わかれ坂の地蔵

わかれ坂の地蔵 中河内の貴日土神社のわきには「わかれ坂」という坂があります。その坂の途中には、こんな話があります。
 昔、この土地に貧しい親子が住んでいました。あるとき不作が続き、親子の食べる物がまったくなくなってしまいました。おなかのすいた子供をみかねた父親は、イモどろぼうをすることにしました。

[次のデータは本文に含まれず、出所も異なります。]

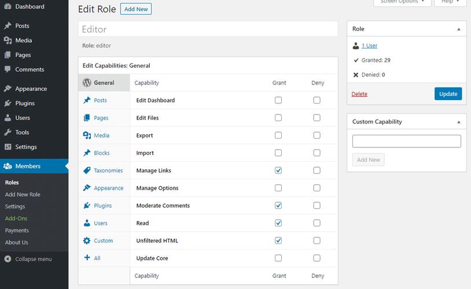This screenshot has height=289, width=471.
Task: Uncheck Grant for Manage Links
Action: [x=278, y=171]
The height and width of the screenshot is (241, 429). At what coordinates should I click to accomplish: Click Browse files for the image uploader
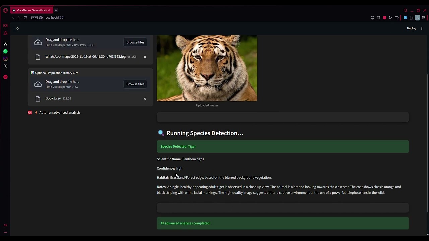click(x=135, y=42)
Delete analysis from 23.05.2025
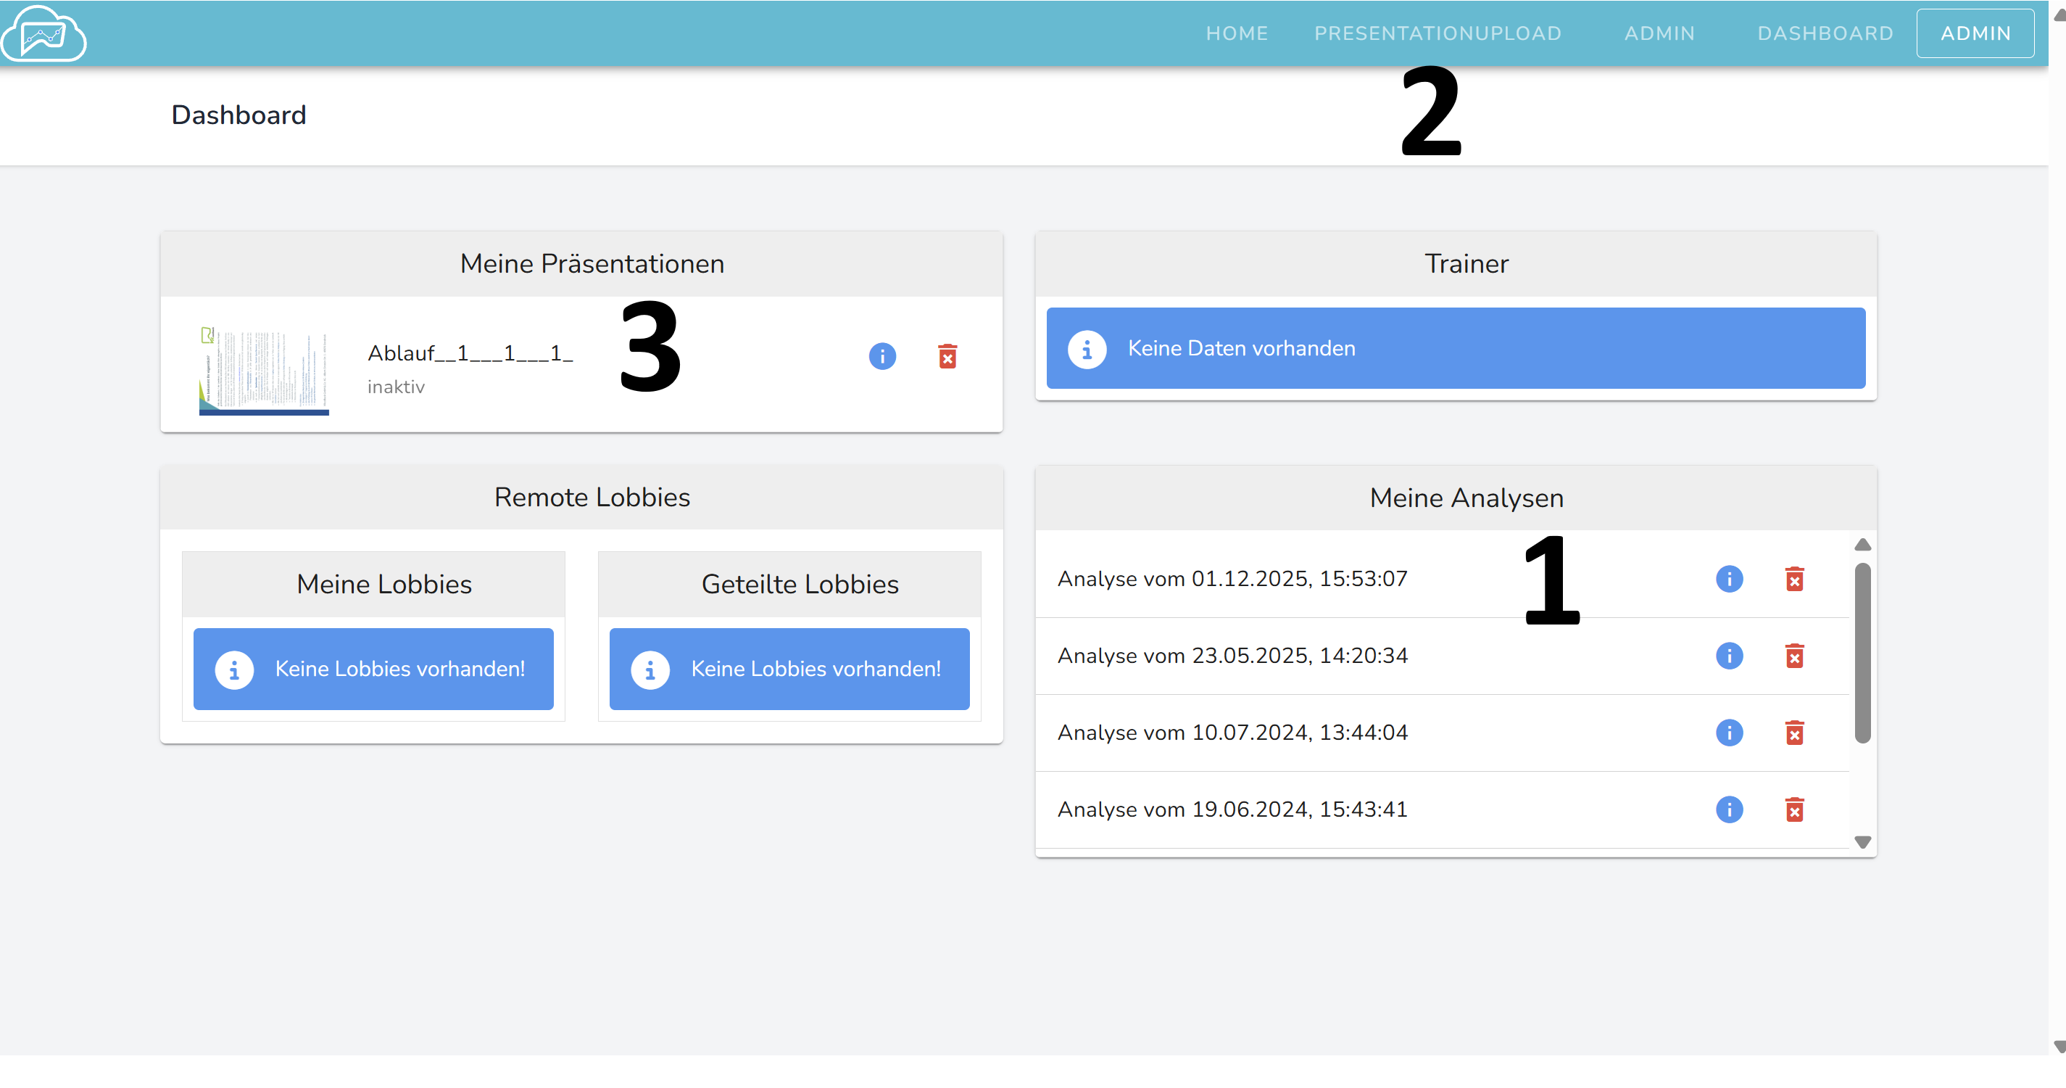Viewport: 2066px width, 1088px height. 1794,656
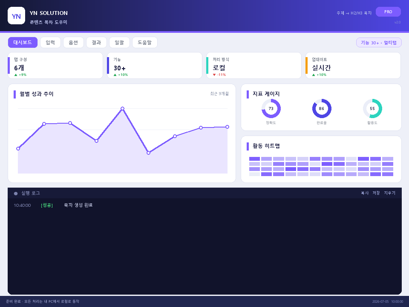Screen dimensions: 409x307
Task: Switch to the 대시보드 tab
Action: pyautogui.click(x=23, y=42)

 その夜、見張役の子供を連れてイモ畑に向かった父親は、途中、わかれ坂のお地蔵様に立ち寄り、目を閉じ、手を合わせて願いごとをしました。「これから他人様のイモ畑のイモを盗みに行きます。悪いことだということは十分知っていますが、なにぶん食べるものがありません。どうか誰にも見つからず、誰にも知られぬようお守りください」と、言って目を開けてみると、今までくもっていた夜空が急にはれて、お月様がこうこうと輝き出しました。そして、そばにいた子供がお地蔵様に変身しているではありませんか。そのお地蔵様は、父親にこう話しかけました。「お前がしようとしていることは、月も、私も、お前の子供も見ている。それに、お前自身が『悪いこと』だと知っているではないか。悪いことは隠し通せるものではない」
 びっくりした父親は、もとの姿にもどった子供の手を引いて家に逃げ帰り、二度と悪いことをするのはよそう、と心に誓いました。そして、親せきの家々から少しずつ食糧を借りて飢えをしのぎました。
 つぎの年も不作が続きましたが、なぜかこの親子の畑だけが豊作になりました。
 しかし、不作の苦しさやお地蔵様のことが忘れられない父親は、近所の人たちに惜しげなく食べ物を分けてあげたので、「あの親は親切で正直者だ」と、みんなから尊敬され続けたそうです。